PASSAGE SHOWN —
......

Implementing SaaS Monitoring

Introduction

One of the key problems with the shift to SaaS applications is the lack of visibility into performance and availability. Traditional monitoring tools are often not designed to handle SaaS. Issues such as limited access to metrics, multi-tenancy, and unwillingness of SaaS providers to share monitoring data make it inherently difficult to monitor. Historically, organizations used on-premise solutions where they’ve had full control over the infrastructure and applications utilized. At my current organization, until recently, we hosted a majority of our productivity tools on-premise, allowing us to have complete visibility into performance, reliability, and the user experience. This benefit is lost when shifting to SaaS.

In order to ensure business continuity and optimal user experience, it’s crucial to have a robust monitoring solution that can provide real-time insights into the health of the SaaS tooling used. Good monitoring ensures that failover plans can be executed in a timely manner, and we can continue to operate regardless of external factors.

The core crux of this issue is the lack of commercially available SaaS monitoring solutions that effectively address these challenges. Many existing tools are either too generic or too specialized, making it difficult to find a solution that reaches all the requirements.

This is the challenge we faced regarding our shift of on-premise productivity tools to SaaS. In this blog post, we will explore the challenges of monitoring SaaS applications and discuss potential solutions to address these issues, and our chosen solution.

Challenges of Monitoring SaaS

Monitoring SaaS apps presents several unique challenges that need to be addressed in order to ensure effective monitoring and management. Some of the key challenges faced include:

Multi-Tenancy: SaaS applications serve multiple tenants from a single instance, which can lead to challenges in isolating performance issues specific to a particular tenant.
1. Realistically, during an incident or outage, not one specific tenant is affected, therefore this level of granularity is often not needed.
Limited Access: SaaS providers may limit or outright block access to certain metrics and logs, making it challenging to gather the necessary data for effective monitoring.
1. Most SaaS providers only expose limited data via APIs or status pages, even with enterprise plans they are often reluctant at best to provide any additional data.
Data Privacy and Security: Monitoring may involve handling sensitive data, which requires strict adherence to data privacy and security regulations.
1. Related to the above point on limited access, this can often be attributed to data privacy concerns, they are hosting data for multiple customers and need to ensure that monitoring data does not expose sensitive information.
Synthetic Monitoring: Traditional monitoring techniques may not be sufficient for SaaS, necessitating the use of synthetic monitoring to simulate user interactions and measure performance.
1. This is essentially the only way to truly measure the performance and availability of SaaS apps from an end-user perspective. The problem, it’s infinitely complex and simple UI changes can break monitors and require constant maintenance.
Lack of commercial Solutions: While some tooling exists such as LogicMonitor and NewRelic, none of these solutions actually address the core challenges or provide significant enhancements over what can be built in-house.
1. This was the most surprising challenge for us. We were hopeful that some solutions had reached agreements with major SaaS providers to provide enhanced monitoring capabilities, but this was not the case. Not a single vendor could provide a solution greater than what we could build ourselves.

......

DATA RECORDS —
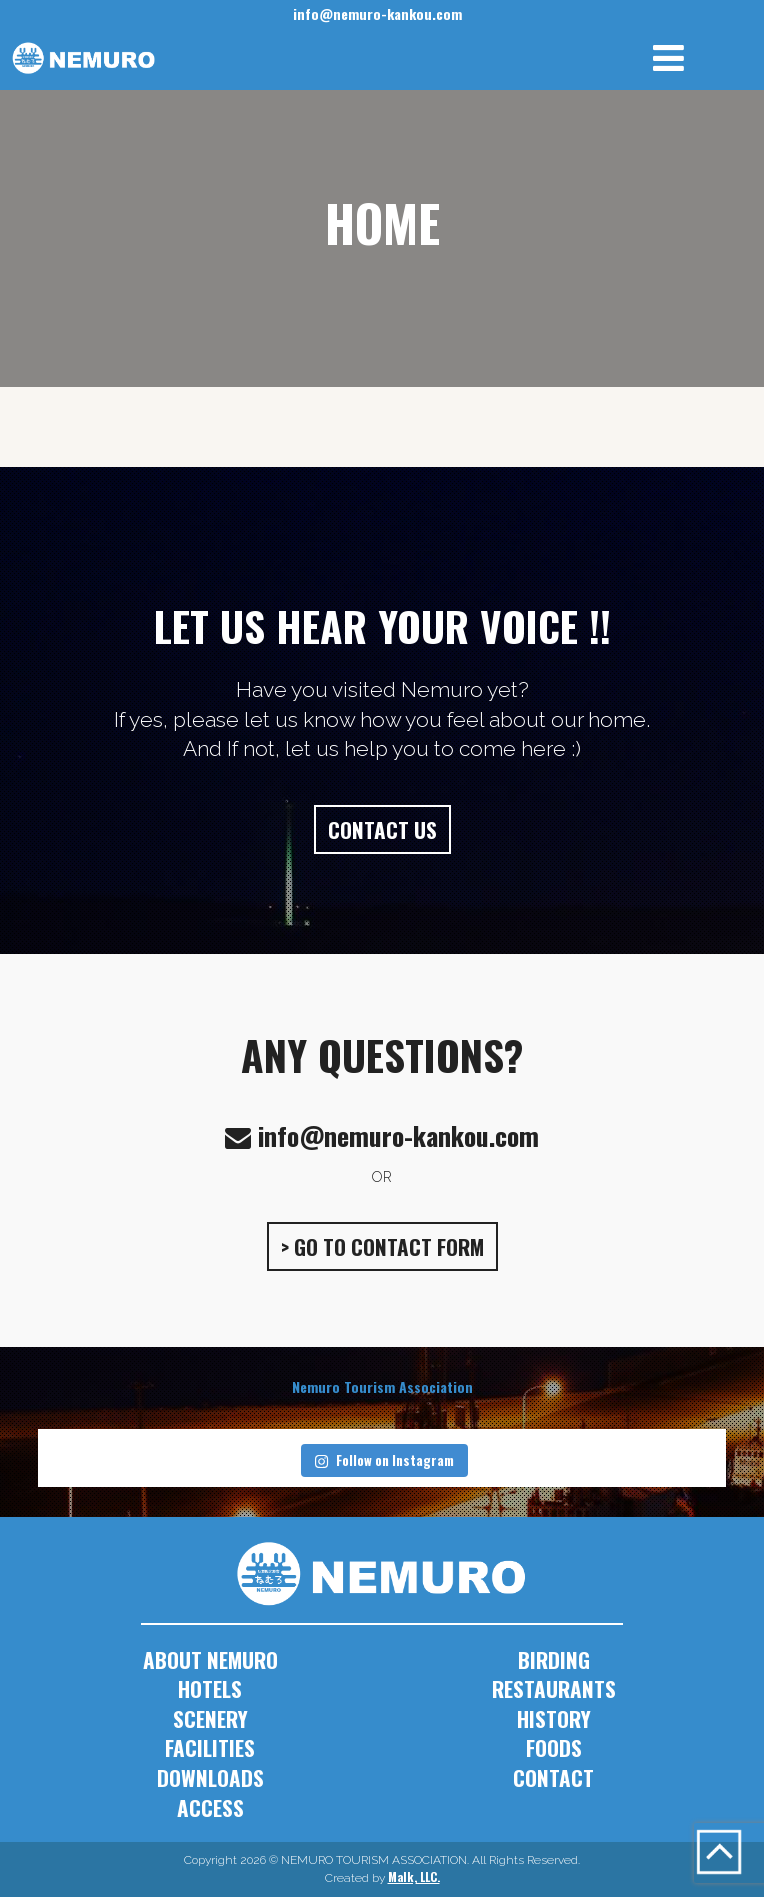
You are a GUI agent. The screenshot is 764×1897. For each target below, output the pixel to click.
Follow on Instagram (384, 1460)
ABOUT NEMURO (210, 1659)
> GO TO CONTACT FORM (382, 1246)
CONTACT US (382, 829)
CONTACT (553, 1777)
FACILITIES (210, 1747)
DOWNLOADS (210, 1777)
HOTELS (210, 1688)
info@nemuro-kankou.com (377, 13)
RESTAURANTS (554, 1688)
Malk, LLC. (414, 1876)
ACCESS (210, 1807)
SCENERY (210, 1718)
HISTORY (554, 1718)
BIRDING (554, 1659)
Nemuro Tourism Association (382, 1386)
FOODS (554, 1747)
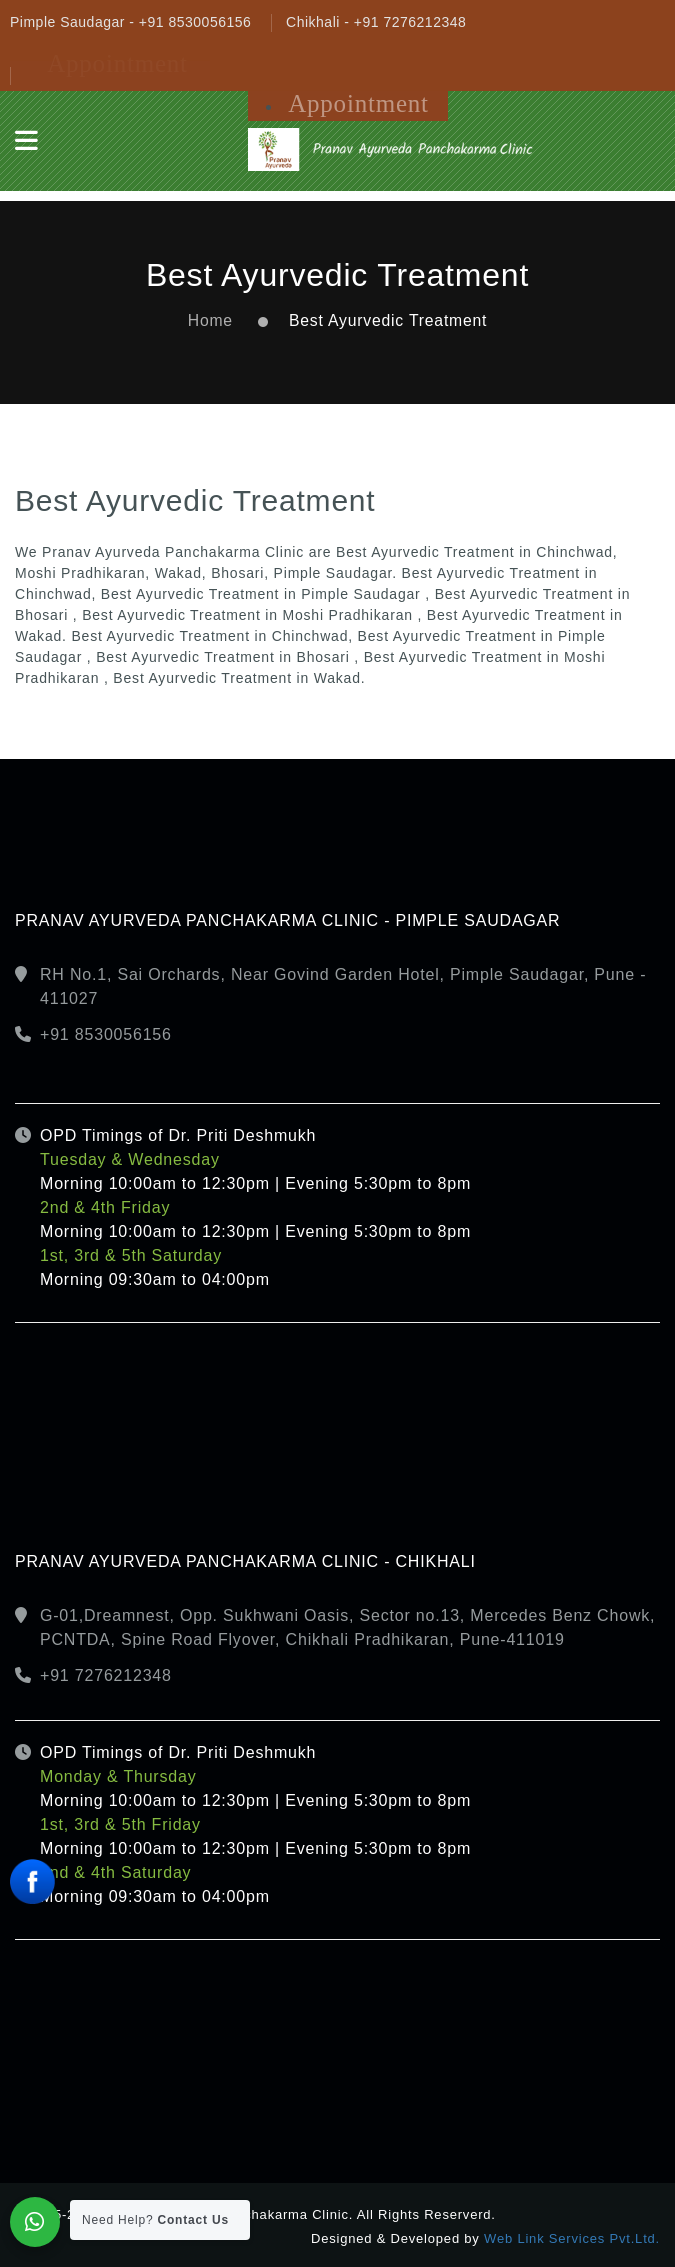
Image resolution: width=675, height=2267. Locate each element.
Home (210, 320)
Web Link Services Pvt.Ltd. (572, 2238)
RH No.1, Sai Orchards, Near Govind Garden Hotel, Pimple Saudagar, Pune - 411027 (343, 986)
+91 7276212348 (106, 1675)
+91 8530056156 (106, 1034)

......

EXERCISE TASKS —
- 1) Using the post on SaaS monitoring, decide whether each statement agrees with it: (a) until recently, the writer's organization hosted most of its productivity tools on-premise; (b) tools such as LogicMonitor and NewRelic offered more than could be built in-house; (c) synthetic monitors need little upkeep once they are set up. Answer yes or no for each and quote the deciding words.
- 2) Write the next part of the post on SaaS monitoring, starting after its final sentence.

THE REPLIES —
- 1)
(a) Yes: "until recently, we hosted a majority of our productivity tools on-premise"
(b) No: "Not a single vendor could provide a solution greater than what we could build ourselves."
(c) No: "simple UI changes can break monitors and require constant maintenance"

- 2)
Potential Solutions

To address the challenges of monitoring SaaS, several potential solutions can be considered:

Third-Party Monitoring Tools: Evaluating and utilizing third-party monitoring tools that specialize in SaaS monitoring can provide additional capabilities and insights.
Collaboration with SaaS Providers: Establishing strong relationships with SaaS providers can facilitate better access to monitoring data and support.
Custom Monitoring Solutions: Developing custom monitoring solutions tailored to the specific needs of SaaS applications can provide greater flexibility and control over monitoring capabilities.
API Integration: Leveraging APIs provided by SaaS vendors can enable the collection of relevant metrics and logs for monitoring purposes.
Synthetic Monitoring: Implementing synthetic monitoring techniques can help simulate user interactions and measure the performance of SaaS tooling from an end-user perspective.

The issues with each potential solution

Third-Party Monitoring Tools: While third-party tools can provide some level of monitoring, they may not fully address the unique challenges of SaaS applications, such as multi-tenancy and limited access to data. Not to mention implementing additional SaaS tools adds additional cost and complexity to the monitoring stack.
1. In our chat with LogicMonitor, we found that while they had some SaaS monitoring capabilities, they only leveraged the same APIs that we could access ourselves. This meant that we would still face the same limitations in terms of data access and granularity. Additionally, this would result in providing access to our SaaS monitoring data to a third party, which raised security and privacy concerns for us.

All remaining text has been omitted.